We have identified 63 different sequences that have been associated with lung cancer, and we can use the same protein just with different guide RNAs to identify the different sequences. So, our idea is to make an array using these 63 sequences and make an easy point of care system for the identification of lung cancer biomarkers.
- why this particular disease, lung cancer?
Millions of people are affected by this disease and there are no good screening methods for it. Symptoms only occur at later stages when you are already coughing, and a lump is identified by NMR or X-ray. We are hoping an easy system can be very useful for the early detection of lung cancer, which of course has a much better prognosis.
- are You also developing Cas12a as a therapeutic tool?
Indeed, we are testing our variant without single strand nonspecific activity on its ability to edit genes responsible for genetic disorders such as the mutations in the HBB-gene that are the cause of sickle cell anemia.

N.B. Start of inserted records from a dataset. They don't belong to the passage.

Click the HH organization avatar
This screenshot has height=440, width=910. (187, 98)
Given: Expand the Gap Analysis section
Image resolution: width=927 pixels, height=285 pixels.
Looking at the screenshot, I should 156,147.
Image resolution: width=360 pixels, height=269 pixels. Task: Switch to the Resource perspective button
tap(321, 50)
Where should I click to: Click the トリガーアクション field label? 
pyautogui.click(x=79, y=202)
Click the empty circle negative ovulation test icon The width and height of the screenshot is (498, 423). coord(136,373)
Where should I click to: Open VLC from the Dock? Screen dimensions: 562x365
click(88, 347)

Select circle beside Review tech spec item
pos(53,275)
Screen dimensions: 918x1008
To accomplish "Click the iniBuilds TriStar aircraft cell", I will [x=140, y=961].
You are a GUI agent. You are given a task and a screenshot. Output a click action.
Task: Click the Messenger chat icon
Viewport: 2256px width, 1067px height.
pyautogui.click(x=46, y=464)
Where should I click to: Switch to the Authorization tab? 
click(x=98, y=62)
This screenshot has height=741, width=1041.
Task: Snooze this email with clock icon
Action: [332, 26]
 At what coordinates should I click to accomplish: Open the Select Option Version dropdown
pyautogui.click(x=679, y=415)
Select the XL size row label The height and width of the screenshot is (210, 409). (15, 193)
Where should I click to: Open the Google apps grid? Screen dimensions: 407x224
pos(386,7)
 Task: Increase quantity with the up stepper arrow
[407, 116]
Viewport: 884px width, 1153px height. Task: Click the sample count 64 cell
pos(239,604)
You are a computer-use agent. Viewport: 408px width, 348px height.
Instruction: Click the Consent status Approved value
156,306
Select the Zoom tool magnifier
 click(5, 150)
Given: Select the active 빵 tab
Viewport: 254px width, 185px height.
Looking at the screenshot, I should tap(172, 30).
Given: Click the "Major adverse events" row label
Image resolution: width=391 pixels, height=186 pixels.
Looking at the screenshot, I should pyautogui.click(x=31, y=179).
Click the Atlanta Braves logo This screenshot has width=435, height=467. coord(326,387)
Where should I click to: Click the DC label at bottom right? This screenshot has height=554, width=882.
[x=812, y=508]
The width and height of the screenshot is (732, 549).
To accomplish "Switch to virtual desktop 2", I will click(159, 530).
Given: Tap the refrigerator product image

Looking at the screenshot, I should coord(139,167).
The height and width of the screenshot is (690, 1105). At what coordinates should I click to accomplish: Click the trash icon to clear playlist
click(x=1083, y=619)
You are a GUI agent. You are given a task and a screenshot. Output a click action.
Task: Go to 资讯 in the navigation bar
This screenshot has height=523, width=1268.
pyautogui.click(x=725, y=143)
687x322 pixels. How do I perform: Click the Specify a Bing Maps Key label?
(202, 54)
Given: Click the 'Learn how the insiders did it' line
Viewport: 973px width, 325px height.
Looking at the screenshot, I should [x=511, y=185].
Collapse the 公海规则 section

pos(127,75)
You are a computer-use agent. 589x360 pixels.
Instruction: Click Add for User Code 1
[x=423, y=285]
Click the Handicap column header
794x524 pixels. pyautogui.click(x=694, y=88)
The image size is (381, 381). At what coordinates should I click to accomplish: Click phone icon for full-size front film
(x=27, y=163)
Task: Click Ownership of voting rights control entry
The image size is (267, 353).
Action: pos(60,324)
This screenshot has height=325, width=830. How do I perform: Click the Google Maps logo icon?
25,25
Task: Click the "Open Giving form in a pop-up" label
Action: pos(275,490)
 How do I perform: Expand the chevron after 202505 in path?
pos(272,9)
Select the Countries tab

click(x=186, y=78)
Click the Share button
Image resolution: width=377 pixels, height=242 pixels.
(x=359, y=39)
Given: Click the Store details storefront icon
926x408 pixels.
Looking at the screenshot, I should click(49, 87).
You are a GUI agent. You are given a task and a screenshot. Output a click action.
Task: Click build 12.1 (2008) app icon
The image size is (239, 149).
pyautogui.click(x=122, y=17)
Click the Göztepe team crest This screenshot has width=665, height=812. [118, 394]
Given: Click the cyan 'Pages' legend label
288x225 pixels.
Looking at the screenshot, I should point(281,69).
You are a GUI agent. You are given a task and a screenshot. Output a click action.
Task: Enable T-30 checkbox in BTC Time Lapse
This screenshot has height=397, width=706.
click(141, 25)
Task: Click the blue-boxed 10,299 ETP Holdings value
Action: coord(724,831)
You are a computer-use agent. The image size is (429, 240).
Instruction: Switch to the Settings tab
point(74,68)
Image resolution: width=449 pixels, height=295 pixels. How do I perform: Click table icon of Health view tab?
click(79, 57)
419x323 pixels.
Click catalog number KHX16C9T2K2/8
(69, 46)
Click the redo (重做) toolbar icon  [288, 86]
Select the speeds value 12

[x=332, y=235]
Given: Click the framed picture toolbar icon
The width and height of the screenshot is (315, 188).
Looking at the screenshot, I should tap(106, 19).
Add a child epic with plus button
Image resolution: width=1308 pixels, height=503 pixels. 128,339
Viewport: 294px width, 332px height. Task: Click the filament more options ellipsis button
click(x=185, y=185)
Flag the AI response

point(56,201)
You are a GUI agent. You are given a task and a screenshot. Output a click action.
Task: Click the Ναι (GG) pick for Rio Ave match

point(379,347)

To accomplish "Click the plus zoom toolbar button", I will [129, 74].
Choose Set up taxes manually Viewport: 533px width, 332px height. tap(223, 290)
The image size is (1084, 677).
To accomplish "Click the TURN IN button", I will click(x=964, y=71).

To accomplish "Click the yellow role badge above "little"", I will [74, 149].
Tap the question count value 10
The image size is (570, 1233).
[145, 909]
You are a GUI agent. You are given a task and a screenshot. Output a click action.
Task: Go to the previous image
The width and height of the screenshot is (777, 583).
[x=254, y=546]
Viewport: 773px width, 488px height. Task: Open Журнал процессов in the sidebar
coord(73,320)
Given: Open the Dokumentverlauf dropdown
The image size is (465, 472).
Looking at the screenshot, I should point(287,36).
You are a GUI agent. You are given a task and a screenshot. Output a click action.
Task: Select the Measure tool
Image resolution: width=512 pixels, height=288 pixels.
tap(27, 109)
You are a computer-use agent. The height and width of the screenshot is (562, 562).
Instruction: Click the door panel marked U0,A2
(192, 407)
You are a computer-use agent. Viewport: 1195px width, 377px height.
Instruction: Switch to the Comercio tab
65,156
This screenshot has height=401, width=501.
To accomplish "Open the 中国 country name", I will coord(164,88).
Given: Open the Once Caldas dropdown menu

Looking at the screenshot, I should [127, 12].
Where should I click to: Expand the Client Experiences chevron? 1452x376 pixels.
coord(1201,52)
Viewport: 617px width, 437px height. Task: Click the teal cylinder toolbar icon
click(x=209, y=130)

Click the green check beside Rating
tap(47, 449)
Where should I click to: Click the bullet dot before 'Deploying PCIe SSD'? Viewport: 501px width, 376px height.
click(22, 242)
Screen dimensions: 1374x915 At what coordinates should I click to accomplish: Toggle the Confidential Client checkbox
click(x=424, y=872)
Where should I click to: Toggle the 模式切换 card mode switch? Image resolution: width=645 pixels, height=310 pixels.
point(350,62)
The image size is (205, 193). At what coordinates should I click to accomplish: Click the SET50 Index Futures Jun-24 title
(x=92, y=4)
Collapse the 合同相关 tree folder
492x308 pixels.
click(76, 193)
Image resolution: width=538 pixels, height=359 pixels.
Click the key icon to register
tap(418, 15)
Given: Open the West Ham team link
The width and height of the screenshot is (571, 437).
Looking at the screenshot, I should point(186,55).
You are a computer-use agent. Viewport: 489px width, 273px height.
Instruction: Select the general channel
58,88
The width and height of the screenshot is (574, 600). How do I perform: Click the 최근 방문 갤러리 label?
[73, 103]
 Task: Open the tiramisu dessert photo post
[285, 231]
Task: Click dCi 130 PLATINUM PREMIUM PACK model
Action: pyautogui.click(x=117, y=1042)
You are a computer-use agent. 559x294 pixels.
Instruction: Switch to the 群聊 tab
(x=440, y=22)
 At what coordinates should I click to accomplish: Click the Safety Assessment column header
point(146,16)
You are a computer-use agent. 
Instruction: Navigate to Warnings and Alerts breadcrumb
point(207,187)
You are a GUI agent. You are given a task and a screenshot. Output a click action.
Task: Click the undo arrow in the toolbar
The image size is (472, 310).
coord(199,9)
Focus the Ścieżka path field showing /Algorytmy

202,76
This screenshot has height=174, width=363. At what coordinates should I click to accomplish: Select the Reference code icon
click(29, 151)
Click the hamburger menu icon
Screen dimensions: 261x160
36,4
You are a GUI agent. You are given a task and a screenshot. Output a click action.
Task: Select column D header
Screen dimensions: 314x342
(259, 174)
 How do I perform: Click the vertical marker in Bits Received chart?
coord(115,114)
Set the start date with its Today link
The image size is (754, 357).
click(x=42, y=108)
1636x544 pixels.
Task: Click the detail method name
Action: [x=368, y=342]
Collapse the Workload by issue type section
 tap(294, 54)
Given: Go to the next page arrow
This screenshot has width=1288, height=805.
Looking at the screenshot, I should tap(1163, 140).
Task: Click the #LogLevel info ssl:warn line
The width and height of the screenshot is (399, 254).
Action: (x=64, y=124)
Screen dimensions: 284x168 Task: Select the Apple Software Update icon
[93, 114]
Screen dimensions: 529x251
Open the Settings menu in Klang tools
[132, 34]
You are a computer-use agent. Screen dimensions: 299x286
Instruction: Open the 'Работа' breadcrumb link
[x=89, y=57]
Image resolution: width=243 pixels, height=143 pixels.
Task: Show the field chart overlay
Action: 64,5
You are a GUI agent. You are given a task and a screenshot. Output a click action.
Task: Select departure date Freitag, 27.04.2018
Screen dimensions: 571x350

Furthermore, we are a platform company, and we are also developing new Cas12a variants with new abilities.
- why are you testing for correcting sickle cell anemia disease?
We investigate the HBB gene - sickle cell anemia gene - because it is a very well studied system and there is a lot of information, also from other genome editing systems. We want to have a direct comparison of on- and off-target to compare our protein as fair as possible to all the other systems around.
- ok final question, what is the timeline for you to have a product?
Well, we are very new company, so I think that for other Cas12a variants with new activities compared to the ones we currently have, we work on them all the time, so we could have something soon, but for the diagnostic tools for lung cancer, we think we can have a product may be in 2-3 years.
For genome editing products for curing diseases will be in the long term probably 5-10 years.
Twelve BIO was established in September 2019 at the Bio Innovation Institute (BII), thanks to a Bio Accelerator academy grant of 250.000 DKK, by its scientific co-founders Guillermo Montoya and Stefano Stella at the Novo Nordisk Foundation Center for Protein Research at the University of Copenhagen (NNF). It was awarded a pre-seed grant from Novo Seeds of $500.000 (3.5 million DKr).
Twelve BIO is a startup with a technology platform based on CRISPR-Cas12a variants. They specialize in structural biology and protein engineering to design superior Cas12a enzymes for gene editing and diagnostics.